* WHAT THIS TASK INVOLVES:
Return a copy of every line in the data below that contains "computer".

* SOURCE RECORDS:
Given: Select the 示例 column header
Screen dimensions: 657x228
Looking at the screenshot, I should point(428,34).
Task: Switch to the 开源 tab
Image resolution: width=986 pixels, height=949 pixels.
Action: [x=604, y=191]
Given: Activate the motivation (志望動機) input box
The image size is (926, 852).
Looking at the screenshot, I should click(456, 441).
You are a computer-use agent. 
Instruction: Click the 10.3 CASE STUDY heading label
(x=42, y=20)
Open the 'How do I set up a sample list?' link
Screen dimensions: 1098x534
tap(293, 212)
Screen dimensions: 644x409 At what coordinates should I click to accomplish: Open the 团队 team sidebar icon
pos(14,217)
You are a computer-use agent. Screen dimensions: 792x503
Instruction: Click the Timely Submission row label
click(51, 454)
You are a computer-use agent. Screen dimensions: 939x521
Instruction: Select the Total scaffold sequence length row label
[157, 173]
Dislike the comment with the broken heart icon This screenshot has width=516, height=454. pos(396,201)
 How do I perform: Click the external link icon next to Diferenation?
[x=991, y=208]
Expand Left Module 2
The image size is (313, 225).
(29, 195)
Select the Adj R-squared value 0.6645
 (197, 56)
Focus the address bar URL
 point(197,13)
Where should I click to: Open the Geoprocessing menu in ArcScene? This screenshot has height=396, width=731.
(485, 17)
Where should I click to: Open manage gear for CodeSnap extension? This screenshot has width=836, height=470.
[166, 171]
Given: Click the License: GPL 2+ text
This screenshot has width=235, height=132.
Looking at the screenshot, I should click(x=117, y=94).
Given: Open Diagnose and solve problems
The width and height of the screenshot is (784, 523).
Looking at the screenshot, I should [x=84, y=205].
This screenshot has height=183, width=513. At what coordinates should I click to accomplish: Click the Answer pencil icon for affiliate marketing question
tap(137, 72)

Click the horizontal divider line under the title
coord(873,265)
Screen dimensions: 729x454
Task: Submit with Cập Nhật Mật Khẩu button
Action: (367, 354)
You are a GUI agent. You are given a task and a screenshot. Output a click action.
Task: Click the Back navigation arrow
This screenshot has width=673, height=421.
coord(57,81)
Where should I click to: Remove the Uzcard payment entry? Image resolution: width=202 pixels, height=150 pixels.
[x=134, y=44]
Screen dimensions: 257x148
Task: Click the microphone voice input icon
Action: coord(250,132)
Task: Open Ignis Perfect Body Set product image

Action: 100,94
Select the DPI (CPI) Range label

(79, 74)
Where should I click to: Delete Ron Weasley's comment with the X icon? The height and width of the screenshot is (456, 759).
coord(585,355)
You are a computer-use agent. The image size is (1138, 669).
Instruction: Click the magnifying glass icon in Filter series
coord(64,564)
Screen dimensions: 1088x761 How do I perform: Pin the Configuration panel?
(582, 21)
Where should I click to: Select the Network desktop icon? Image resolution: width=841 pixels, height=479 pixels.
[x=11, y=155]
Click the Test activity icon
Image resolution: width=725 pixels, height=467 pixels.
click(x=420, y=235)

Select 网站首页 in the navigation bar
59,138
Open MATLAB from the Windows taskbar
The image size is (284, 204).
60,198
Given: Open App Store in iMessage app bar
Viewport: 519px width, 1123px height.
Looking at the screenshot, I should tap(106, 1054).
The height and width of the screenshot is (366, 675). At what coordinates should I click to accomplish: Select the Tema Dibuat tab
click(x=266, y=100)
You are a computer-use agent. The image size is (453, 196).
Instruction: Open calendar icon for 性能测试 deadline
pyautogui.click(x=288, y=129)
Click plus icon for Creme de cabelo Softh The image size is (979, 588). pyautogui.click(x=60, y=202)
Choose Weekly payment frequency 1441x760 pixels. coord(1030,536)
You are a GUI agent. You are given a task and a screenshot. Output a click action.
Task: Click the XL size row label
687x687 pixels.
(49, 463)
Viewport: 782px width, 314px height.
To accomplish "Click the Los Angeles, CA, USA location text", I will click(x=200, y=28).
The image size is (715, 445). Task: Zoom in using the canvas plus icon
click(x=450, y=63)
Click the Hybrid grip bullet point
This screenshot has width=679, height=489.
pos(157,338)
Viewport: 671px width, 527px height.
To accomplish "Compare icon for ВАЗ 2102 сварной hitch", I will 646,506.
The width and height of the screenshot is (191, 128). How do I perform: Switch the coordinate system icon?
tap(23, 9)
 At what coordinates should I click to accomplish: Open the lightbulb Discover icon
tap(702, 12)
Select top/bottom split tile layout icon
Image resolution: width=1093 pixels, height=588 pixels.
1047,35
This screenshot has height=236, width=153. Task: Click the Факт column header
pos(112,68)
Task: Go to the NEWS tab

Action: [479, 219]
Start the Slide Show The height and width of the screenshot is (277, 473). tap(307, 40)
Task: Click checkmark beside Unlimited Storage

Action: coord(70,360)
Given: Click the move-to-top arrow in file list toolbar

* SOLUTION TO THE PROBLEM:
You are a computer-use agent. 
You are a computer-use agent. Screen dimensions: 792x503
You are a computer-use agent. Screen dimensions: 939x521
You are a computer-use agent. The image size is (1138, 669).
You are a computer-use agent. The image size is (453, 196).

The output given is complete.